Obviously, the goal is to find out what is causing hypercalcemia and further investigative tests will be required to determine this. These may include;

  • Ultrasound of the parathyroid glands.
  • ACTH stimulation test for Addison's disease: This test measures the ability of the adrenal glands to respond to a hormone known as adrenocorticotropic hormone (ACTH) which is made in the pituitary gland, travelling through the bloodstream to the adrenal glands where it stimulates the secretion of other hormones such as hydrocortisone from the cortex. The ACTH stimulation test measures levels of cortisol in the blood before and after an injection of synthetic ACTH.
  • Serum parathyroid hormone concentration: To check levels of parathyroid hormone (PTH) in the blood.
  • Parathyroid hormone-related peptide (PTHrP) is a protein secreted by some cancers.
  • X-Ray to look for calcium oxalate uroliths and cancers.
  • Fine needle aspirates from the lymph nodes to evaluate for lymphoma.
  • Blood test to check vitamin D levels.
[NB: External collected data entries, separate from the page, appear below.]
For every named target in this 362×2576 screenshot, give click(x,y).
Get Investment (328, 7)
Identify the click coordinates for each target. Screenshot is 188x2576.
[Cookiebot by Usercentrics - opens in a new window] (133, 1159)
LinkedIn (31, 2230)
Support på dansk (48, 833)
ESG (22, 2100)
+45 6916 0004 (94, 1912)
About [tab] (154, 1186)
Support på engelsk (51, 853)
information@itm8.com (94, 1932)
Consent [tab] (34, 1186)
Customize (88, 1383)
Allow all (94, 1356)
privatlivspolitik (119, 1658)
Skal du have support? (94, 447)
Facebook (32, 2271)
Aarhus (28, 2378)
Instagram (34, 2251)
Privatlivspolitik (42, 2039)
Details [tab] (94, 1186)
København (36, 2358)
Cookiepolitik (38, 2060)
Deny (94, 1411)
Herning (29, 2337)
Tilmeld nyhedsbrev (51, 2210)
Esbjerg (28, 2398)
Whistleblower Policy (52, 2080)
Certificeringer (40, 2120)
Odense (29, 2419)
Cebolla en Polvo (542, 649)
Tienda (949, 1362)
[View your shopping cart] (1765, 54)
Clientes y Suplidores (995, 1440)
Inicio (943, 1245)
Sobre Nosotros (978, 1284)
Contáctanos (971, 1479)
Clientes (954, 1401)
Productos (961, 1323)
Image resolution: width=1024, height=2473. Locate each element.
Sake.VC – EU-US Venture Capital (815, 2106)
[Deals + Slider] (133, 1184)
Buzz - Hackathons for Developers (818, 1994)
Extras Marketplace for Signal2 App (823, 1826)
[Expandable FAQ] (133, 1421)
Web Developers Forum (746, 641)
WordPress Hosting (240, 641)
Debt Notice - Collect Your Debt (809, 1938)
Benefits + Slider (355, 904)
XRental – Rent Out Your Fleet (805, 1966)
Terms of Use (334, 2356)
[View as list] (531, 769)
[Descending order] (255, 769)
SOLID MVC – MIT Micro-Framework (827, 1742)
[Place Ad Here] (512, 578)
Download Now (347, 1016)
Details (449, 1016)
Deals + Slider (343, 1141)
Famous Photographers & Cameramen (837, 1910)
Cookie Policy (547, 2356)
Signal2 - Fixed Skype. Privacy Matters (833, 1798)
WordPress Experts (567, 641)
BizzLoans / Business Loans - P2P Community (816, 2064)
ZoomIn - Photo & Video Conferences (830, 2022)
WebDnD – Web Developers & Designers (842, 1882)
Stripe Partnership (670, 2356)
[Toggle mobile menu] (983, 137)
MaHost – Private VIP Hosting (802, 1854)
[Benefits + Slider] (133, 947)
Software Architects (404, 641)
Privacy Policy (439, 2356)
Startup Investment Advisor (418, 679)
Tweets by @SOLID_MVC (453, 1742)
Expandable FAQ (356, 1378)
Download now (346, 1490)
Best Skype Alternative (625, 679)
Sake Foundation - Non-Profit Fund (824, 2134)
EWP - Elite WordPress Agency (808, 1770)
How is hypercalcemia in cats treated?

Treatment depends on the severity and cause of hypercalcemia. Obviously treating the cause if one is found is the first course of action. Managing symptoms related to high calcium levels may include:

  • Fluid therapy to treat dehydration.
  • Loop diuretics such as Furosemide (Lasix®) to increase calcium excretion from the kidneys. Loop refers to the drug's action on the loop of Henlé, a structure of the kidney involved in reabsorbing water.
  • Glucocorticoids such as prednisone to decrease bone resorption.
  • Sodium bicarbonate helps decrease serum calcium levels by increasing the alkaline level of the blood. This helps to shift the ionized calcium into protein-bound calcium, which is less harmful.
  • Cats with primary hyperparathyroidism may require surgery to remove the abnormal parathyroid gland.
  • There are other medications including; diphosphonates which inhibit bone resorption, calcitonin which inhibits bone resorption and mithramycin which inhibits  osteoclastic bone resorption.
  • For mild cases of hypercalcemia, dietary changes may be recommended such as switching to a high fibre diet and/or a diet designed for cats suffering from chronic kidney disease.